Двое воинов подхватили Ихетнефрета под руки и бесцеремонно поволокли вон из дворца.
— Пусть идет куда пожелает, — донесся до ушей Ихетнефрета громовой царский голос.
— Отпустите, скоты, — кричал Ихетнефрет, пытаясь вырваться из жестких объятий, — прижать бы вас всех, как змею в винном погребе и раздавить! Подите прочь! Разве не слышали приказ? Дойду и без вашей помощи!
Воины неохотно освободили строптивца.
Подходя к концу коридора, Ихетнефрет заметил одного из похитителей Мафдет. Солдат тупо пялился на него, обнажая гнилые зубы.
— На память о встрече! — произнес хранитель свитков и, что есть сил, ударил обидчика ногой в пах. Тот дико взвыл, закатив глаза, и схватился руками за ушибленное место. Двое воинов, сопровождавших Ихетнефрета, бросились к писцу, но оторопели, увидев в руках чужеземца сверкающее лезвие кинжала.
— Стойте, не двигайтесь, коль жизнь дорога! — львом рычал сын Имтес. Он словно взбесился. Не помня себя от ярости, бросился на улицу, в несколько прыжков преодолел мощенную камнем аллею и выбежал на площадь перед дворцом, расталкивая недоумевающую охрану.

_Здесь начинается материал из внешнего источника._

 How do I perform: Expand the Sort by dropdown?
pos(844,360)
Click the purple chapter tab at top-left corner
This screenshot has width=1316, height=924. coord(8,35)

— Я не прощаюсь, Гильгамеш! — бросил напоследок хранитель свитков и скрылся в ближайшем переулке.
В доме Мемахнуди Ихетнефрет нашел насмерть перепуганных Ханусенеба и Эбихаила.
— Слава богам! Ты жив и здоров! Уж мы не чаяли увидеть тебя! — радовался служитель Тота.
— Где ты пропадал? Какое счастье, что ты вновь с нами! — вторил ему Эбихаил.
— Я только что из дворца.
— Ну, и ?..
— Ничего. Я говорил с Гильгамешем, но все беседы бесполезны. Самые худшие опасения Мемахнуди оправдываются. Царь предлагал мне поединок.
— Не вздумай! — отозвался хозяин дома. — Нет ему равных в Уруке! Силой с Гильгамешем мог сравниться только покойный Энкиду.
— Лучше не будем терять попусту время и отправимся к твоей бабке.
— Двоюродной бабке, — поправил Мемахнуди.
— Тем более. Как далеко живет она?
— У канала Унун.
— Мне это ни о чем не говорит.
— Пойдем, я покажу. Не переживай. Все сделаем как надо.
— Быстрей же, быстрей! — торопил Ихетнефрет.
— Не иначе, как помутился рассудок у бедняги, — заметил Эбихаил.
Все четверо стремглав выбежали из дома и помчались в сторону канала. Не замечая людей и животных, Ихетнефрет летел выпущенной стрелой. Прохожие в страхе расступались перед ним, обмениваясь многозначительными фразами: "Он, это он! Я точно знаю". — " Да, похоже". — "Говорят, он бросил вызов самому Гильгамешу!"
Жилище престарелой Барнамтарры находилось на берегу заброшенного канала, заросшего тиной и камышом. Утопая в густом саду, оно едва виднелось со стороны улицы. Мемахнуди на правах родственника зашел первым и постучался в затворенные двери. Навстречу ему вышла испуганная молодая женщина.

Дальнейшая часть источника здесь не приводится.